A second major design issue involves the surface macrogeometry. The barrier membrane must be smooth enough to achieve a high degree of biocompatibility, yet must integrate well with the surrounding tissue to achieve clinical stability. Current products, with the exception of smooth surface dense PTFE membranes, rely on a complex three-dimensional surface structure to facilitate such tissue integration. A highly porous surface, while it is ideal for tissue ingrowth, presents problems with regard to bacterial contamination. An improved surface is needed which would encourage attachment of cells and tissues to achieve clinical stability without sacrificing the advantages of a smooth surface.

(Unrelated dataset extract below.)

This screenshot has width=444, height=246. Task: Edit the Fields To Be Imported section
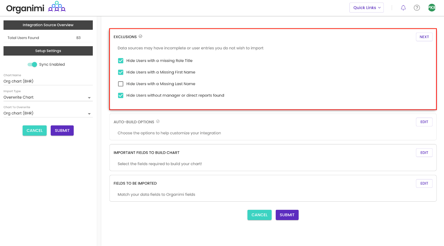pos(424,183)
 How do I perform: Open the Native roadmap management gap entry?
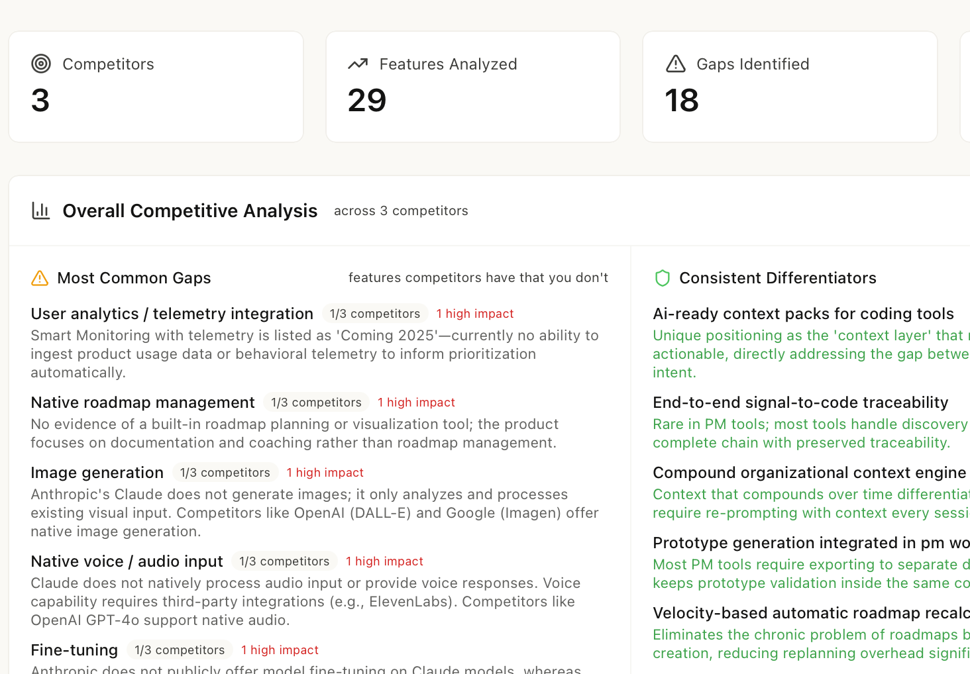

It is thus advantageous to provide a barrier device of dense, hydrophilic PTFE which will provide for selective cell repopulation of bone defects that does not allow the incorporation of cells or fibrous materials, has an improved hydrophilic surface for enhancement of cell attraction and attachment and for improved wetting by body fluids, is easy to remove after extended implantation periods, will not provide a location for contamination by foreign particles or bacteria, will not elicit a foreign-body inflammatory response, does not have the potential to transmit human infectious disease, is soft and supple such that compliance is similar to soft tissues, will facilitate retention of particulate grafting materials, and is convenient to use.